Given text »

-- Wesley Cook is, in most regards, a success. An adored big brother and popular college senior who is graduating this December first in his class. And he's accomplished all that in spite of a very real handicap that's been almost impossible to beat — stuttering.
His parents watched him struggle with his disorder for two decades, wishing they could do anything to help their son.
"For there to be even a chance that he could be helped at all and help boost his self esteem and self-confidence is a miracle," says his mother, Debbie Cook. "It's just something we've wished for so long — for him to talk."
Joe Kalinowski knows the feeling all too well. "I see the pain in these children and I go, 'Oh, now I remember.'"
"I prayed every night," he says. "Take off my arm, God, because I know kids will tease me for not having an arm. But if I can talk the same as every other kid, that'll be OK. And I'd get up and the arm was still there. And I'd begin to talk and the stutter was still there. And I'd turn up to the heavens and say 'you didn't do it.' I guess he had another purpose."

Dataset section »
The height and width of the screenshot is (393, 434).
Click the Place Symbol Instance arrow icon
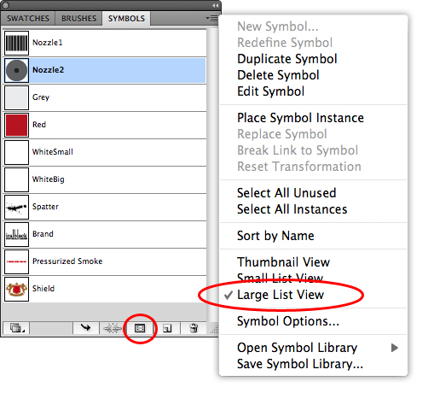(85, 328)
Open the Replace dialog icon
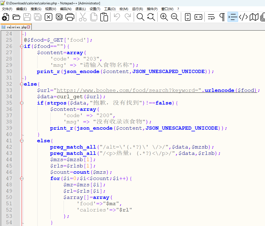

Assignment 1 »
In the text on stuttering, who is Wesley Cook's mother?
Assignment 2 »
Reproduce, word for word, everything in the text on stuttering from "-- Wesley Cook" down to "beat — stuttering.".

Exercise answer 1 »
Debbie Cook

Exercise answer 2 »
-- Wesley Cook is, in most regards, a success. An adored big brother and popular college senior who is graduating this December first in his class. And he's accomplished all that in spite of a very real handicap that's been almost impossible to beat — stuttering.